A recent study by investigators from Mass General Brigham has shed light on the potential benefits and limitations of using large language models (LLMs), a type of generative AI, in drafting replies to patient messages. Published in The Lancet Digital Health, the findings underscore the importance of cautious implementation and vigilant oversight to ensure patient safety.
The rise in administrative tasks has contributed to physician burnout, prompting the adoption of generative AI algorithms by electronic health record (EHR) vendors to assist clinicians in drafting patient messages. Dr. Danielle Bitterman, corresponding author of the study, emphasized the potential of LLMs to reduce physician burden while improving patient education.

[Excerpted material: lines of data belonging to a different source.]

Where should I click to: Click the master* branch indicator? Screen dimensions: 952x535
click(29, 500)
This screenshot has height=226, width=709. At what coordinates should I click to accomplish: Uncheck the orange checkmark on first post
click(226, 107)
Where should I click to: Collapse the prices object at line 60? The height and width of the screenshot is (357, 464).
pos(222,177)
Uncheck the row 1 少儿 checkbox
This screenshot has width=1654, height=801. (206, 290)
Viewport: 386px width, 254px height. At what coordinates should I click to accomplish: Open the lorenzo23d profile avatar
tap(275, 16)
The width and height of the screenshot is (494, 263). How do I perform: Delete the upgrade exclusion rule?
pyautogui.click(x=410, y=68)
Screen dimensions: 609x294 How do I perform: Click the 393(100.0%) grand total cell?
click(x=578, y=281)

To assess the efficiency and safety of LLM-generated responses, researchers utilized OpenAI’s GPT-4 to generate scenarios about patients with cancer and corresponding questions. Radiation oncologists then manually responded to the queries, followed by GPT-4 generating responses. Interestingly, in 31% of cases, physicians believed that an LLM-generated response was authored by a human.
Physician-drafted responses were, on average, shorter than LLM-generated responses, with the latter including more educational content. While LLM-assistance improved perceived efficiency, there were concerns about patient safety. Unedited LLM-generated responses posed potential risks, including instances where urgent medical care instructions were lacking.

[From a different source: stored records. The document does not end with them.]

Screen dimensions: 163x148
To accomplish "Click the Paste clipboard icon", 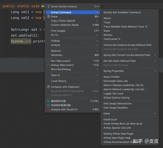I will coord(49,17).
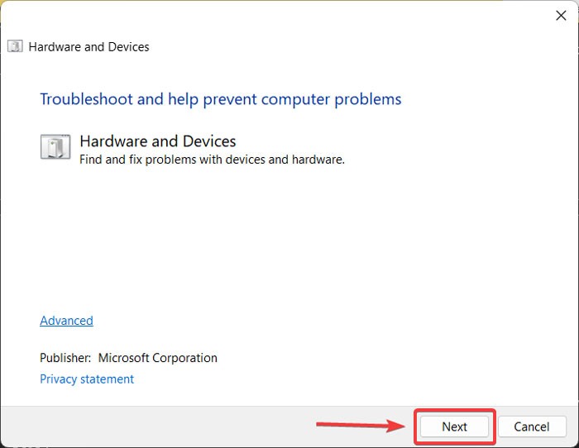Click the large black Hardware and Devices heading
579x448 pixels.
(x=158, y=141)
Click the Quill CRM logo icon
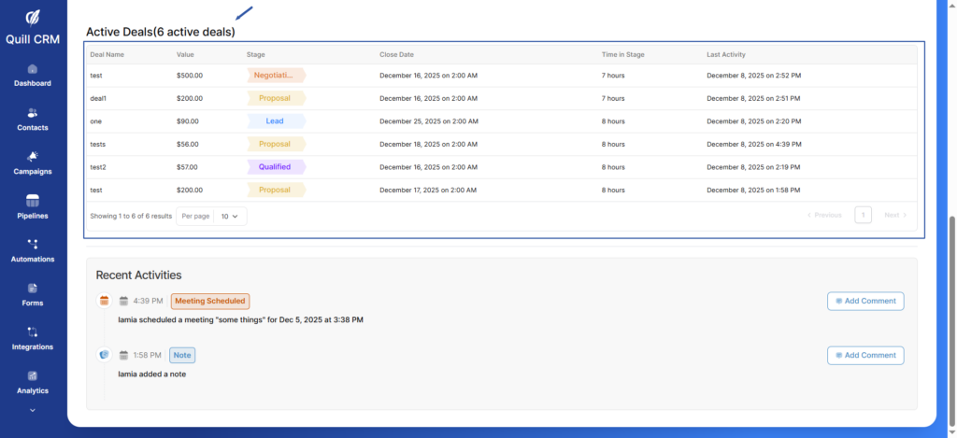 [x=33, y=17]
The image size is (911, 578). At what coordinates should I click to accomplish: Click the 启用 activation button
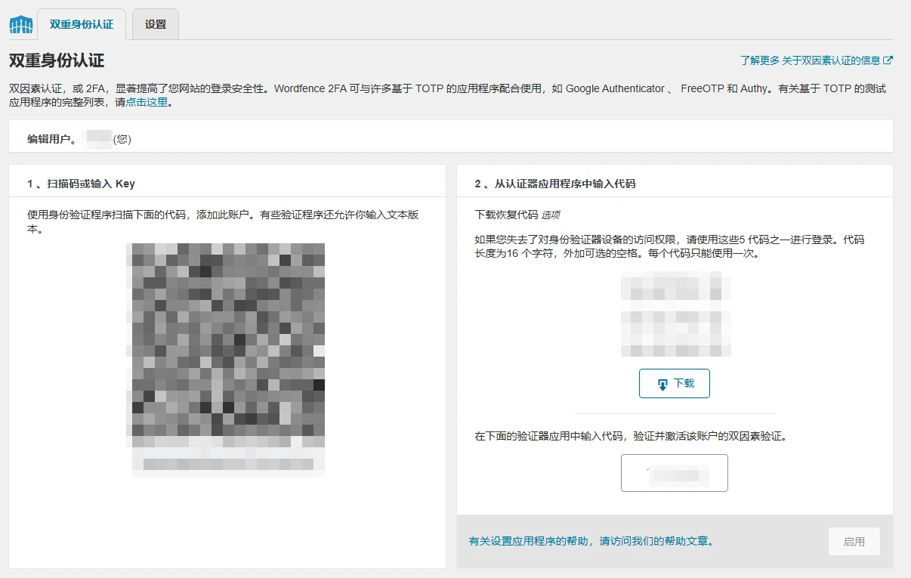pyautogui.click(x=854, y=541)
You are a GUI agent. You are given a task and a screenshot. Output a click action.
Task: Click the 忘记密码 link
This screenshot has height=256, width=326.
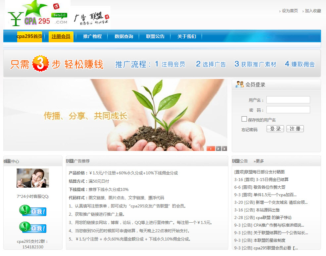point(249,129)
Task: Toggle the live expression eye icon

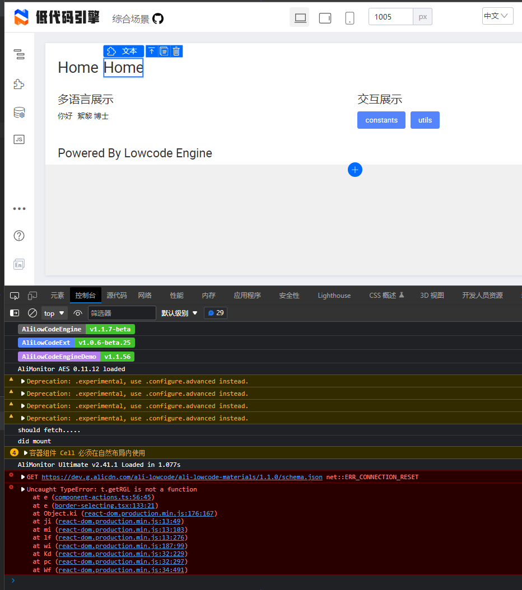Action: pos(77,313)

Despite these shortcomings, physicians found LLM-generated responses safe in 82.1% of cases and acceptable to send without further editing in 58.3% of cases. Notably, LLM-generated/physician-edited responses retained educational content, indicating its perceived value for patient education.

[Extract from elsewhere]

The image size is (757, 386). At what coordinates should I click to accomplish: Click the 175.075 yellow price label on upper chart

However, overreliance on LLMs may pose risks, given their demonstrated limitations. The study highlights the importance of human oversight and ongoing monitoring of LLM quality. Dr. Bitterman stressed the need for AI literacy among both patients and clinicians, alongside a better understanding of addressing LLM errors.
Moving forward, the researchers aim to investigate patient perceptions of LLM-based communications and how demographic characteristics influence LLM-generated responses. The study underscores the necessity of balanced AI integration in medicine, prioritizing patient safety while leveraging the efficiency benefits of AI assistance.